Page 145 of The One Month Boyfriend (Wildwood Society)
“I’m not sure I can hear about teenagers fighting over meaningless prizes right now, but thanks,” I say, and Silas snorts.
“The dancers are seven,” he says. “The parents are the ones backstabbing.”
“Oh, God, that’s even worse,” I say, eyes closed. “Tell me about… fishing or something.”
“The most boring thing in the world?”
I sigh, half-distracted because I can still practically feel his thumb on my inner thigh and I’d much rather go back to that instead of talking about fish or going to this goddamn meeting in ten minutes.
“It can’t be the most boring,” I hear myself say.
“It’s close.”
God, we could go fuck in the stairwell right now. It’s the worst idea in the world but it’s technically possible, and right now I’m the kind of anxious so desperate for an outlet that I’m… kind of into it.
Then I get the second-worst idea in the world.

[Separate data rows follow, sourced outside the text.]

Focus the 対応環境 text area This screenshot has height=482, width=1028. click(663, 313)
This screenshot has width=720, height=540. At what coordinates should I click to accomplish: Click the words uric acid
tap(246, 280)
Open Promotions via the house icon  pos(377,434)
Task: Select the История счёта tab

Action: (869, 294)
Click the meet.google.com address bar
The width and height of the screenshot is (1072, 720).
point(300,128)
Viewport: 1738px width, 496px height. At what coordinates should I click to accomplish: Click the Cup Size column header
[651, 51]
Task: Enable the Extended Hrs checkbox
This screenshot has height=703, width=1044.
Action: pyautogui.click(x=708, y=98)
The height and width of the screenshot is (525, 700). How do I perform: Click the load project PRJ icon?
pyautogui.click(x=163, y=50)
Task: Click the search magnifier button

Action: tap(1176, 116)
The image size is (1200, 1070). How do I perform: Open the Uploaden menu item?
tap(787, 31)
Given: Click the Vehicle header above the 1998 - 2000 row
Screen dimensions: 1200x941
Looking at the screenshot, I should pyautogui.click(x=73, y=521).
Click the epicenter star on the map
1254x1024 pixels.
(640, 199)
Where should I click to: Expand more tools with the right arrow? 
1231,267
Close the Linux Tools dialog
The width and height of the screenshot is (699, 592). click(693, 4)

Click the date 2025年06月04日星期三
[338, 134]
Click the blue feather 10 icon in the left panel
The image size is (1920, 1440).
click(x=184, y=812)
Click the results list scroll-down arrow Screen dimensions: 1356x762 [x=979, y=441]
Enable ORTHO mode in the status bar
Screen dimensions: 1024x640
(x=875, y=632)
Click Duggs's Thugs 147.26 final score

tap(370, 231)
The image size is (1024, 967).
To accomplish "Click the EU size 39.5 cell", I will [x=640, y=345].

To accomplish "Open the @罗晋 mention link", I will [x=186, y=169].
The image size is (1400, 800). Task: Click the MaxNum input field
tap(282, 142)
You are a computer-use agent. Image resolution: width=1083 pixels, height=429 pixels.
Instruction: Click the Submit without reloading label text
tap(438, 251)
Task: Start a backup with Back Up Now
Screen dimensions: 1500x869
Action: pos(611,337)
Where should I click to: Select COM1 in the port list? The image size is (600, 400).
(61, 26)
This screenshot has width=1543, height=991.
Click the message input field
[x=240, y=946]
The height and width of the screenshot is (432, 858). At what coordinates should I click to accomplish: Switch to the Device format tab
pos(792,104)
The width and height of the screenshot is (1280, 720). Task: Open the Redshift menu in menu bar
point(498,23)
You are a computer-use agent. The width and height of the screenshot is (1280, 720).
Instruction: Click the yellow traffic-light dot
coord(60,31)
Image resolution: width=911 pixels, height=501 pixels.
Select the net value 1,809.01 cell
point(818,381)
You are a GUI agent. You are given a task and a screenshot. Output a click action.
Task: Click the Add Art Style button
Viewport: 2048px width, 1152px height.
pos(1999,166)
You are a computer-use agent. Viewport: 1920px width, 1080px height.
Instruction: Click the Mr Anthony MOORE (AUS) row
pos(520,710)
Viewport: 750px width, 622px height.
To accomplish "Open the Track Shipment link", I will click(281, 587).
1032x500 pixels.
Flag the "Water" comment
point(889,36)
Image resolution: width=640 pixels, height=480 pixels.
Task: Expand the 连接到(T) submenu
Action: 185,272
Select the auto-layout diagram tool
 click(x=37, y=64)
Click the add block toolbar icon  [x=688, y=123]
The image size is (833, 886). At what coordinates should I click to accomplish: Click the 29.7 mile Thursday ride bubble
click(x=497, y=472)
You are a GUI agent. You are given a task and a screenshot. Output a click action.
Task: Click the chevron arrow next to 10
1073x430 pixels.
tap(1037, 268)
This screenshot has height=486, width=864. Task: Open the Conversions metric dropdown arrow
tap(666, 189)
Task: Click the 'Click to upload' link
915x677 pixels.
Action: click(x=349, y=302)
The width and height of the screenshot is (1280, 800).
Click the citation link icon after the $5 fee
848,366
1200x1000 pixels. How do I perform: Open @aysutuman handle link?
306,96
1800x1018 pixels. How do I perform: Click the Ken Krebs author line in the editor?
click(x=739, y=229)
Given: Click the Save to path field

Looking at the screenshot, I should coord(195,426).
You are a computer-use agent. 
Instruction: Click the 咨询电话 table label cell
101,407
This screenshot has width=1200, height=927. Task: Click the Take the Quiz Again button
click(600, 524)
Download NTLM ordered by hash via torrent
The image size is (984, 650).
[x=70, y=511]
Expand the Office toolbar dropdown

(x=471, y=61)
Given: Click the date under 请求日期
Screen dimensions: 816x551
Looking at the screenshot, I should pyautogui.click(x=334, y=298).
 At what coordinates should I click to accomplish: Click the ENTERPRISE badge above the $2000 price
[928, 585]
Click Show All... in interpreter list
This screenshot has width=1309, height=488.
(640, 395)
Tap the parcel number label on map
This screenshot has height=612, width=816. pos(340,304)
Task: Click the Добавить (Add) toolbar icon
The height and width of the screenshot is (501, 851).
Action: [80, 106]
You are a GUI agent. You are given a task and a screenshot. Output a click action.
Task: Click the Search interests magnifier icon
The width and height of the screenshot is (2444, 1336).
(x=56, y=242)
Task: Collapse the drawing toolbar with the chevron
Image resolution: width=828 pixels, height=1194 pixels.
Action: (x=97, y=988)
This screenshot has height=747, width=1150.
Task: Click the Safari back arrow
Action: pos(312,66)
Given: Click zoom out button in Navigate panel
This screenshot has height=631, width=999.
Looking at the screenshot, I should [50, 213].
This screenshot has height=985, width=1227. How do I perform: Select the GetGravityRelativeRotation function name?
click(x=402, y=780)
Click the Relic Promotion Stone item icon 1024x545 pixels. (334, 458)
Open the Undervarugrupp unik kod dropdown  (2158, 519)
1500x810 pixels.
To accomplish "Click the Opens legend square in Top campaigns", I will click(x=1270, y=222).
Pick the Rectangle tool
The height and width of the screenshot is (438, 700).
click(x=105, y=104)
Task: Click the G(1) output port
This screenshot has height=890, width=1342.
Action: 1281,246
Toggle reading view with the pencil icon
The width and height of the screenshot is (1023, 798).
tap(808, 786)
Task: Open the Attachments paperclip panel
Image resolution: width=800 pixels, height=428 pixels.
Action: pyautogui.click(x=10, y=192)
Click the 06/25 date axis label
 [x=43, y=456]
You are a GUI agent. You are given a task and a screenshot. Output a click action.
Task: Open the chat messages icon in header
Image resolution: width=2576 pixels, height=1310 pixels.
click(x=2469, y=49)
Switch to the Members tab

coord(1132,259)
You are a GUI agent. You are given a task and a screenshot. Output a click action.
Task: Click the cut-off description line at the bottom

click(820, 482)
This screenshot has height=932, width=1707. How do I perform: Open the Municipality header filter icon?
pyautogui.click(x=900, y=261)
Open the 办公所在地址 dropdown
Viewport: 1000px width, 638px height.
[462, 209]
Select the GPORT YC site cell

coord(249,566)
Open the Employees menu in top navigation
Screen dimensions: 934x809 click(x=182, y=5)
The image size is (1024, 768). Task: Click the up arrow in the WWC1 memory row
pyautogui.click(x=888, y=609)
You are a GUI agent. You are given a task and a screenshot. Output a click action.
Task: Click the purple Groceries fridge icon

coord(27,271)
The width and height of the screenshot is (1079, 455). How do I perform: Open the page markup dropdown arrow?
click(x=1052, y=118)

It’s an all-time great in the Kat Nakamura Hall of Fame of Bad Ideas, but I’m ten minutes away from possibly getting fired and I’m not sure I give a fuck.
“If we went… somewhere else,” I say, my mouth suddenly dry. “Tell me what we’d do.”
“Somewhere else,” he says, words careful, one eyebrow lifting. “Like where?”
“Like the stairwell.”
His face changes, from teasing to heated, in half a second and he gives me a long, slow, assessing look. Like he’s wondering if he should talk me out of this but mostly thinking of what to say.
“If we were in the stairwell right now, nine minutes before your big meeting,” he says, slowly. “We wouldn’t have much time to waste.”
Oh fuck. Oh fuck. Silas glances at the door again. Pushes a hand through his hair. Swallows hard. Grips the desk next to his hips. Thinks for a moment, and I swear there’s a faint blush on his cheekbones that makes his eyes look even sharper and bluer.
“So, I’d push you against the railing, right inside the door,” he says. “And you’d gasp the way you do when you’re surprised and turned on at the same time.”
“We wouldn’t go down to the landing?”
“No time,” he says.
“Someone could come in,” I point out, heart racing.
Silas raises one eyebrow.
“I’d kiss you first,” he says. “Find that spot on your neck you like, and I’d suck on it until I left a mark.”
“You liked that, huh?” I ask. My fingers are on the spot where the bruise was, and I swear it tingles.
“I did,” he says. “I liked how you let me. I liked how it looked after.”
“Is that all you’d do?”
We’re so quiet it’s a miracle we can hear each other, but I’ve never listened harder in my life.
“Of course not,” he says. “Next I’d push your skirt over your hips and spin you around, and you’d lean over the railing and grip it until your knuckles turned white.”
He swallows.
“And you’d try not to make a noise, but you would, and it would echo. Anyone in the stairwell would be able to hear you, trying not to moan.”
I am bright red and very, very still in my office chair, embarrassed and turned on and terrified that someone will walk through the door all at once. Even though there’s nothing to see here.
“I’d want to tease you,” he goes on. “I’d want to draw it out. I’d want to get on my knees and lick you slowly until you begged me to make you come, but there’s probably not enough time for that, is there?”